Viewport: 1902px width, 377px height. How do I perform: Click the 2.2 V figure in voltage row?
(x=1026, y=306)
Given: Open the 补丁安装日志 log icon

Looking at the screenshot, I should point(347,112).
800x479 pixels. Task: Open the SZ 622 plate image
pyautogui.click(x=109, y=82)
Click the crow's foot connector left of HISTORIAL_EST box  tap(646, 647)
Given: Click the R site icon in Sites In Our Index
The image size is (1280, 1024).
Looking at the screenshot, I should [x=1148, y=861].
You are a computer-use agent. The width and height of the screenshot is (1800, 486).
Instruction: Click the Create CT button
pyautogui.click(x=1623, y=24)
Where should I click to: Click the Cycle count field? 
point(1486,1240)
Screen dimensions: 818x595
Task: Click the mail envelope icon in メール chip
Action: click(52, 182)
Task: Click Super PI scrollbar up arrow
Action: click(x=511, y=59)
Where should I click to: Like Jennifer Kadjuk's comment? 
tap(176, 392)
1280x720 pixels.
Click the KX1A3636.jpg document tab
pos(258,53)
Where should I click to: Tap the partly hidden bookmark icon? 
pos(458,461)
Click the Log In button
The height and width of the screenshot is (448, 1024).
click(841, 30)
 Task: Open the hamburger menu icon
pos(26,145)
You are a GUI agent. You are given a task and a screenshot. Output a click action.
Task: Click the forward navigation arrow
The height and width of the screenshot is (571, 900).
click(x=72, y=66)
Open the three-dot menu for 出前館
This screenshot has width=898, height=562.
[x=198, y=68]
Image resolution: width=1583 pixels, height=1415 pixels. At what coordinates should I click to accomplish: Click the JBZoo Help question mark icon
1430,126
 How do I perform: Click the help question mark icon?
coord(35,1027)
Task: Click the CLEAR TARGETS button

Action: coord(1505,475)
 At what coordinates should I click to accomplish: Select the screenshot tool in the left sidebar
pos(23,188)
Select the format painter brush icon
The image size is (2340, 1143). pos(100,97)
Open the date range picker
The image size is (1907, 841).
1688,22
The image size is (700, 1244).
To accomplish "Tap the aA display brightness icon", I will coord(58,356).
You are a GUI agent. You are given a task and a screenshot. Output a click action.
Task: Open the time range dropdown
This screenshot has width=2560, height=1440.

━━━━━━━━

INSTRUCTIONS FOR THE TASK: Display each line of the material above that contains the string "question", treating uppercase and lowercase letters as distinct.

COMPLETED TASK:
Image resolution: width=1583 pixels, height=1415 pixels. At what coordinates should I click to accomplish: Click the JBZoo Help question mark icon
 How do I perform: Click the help question mark icon?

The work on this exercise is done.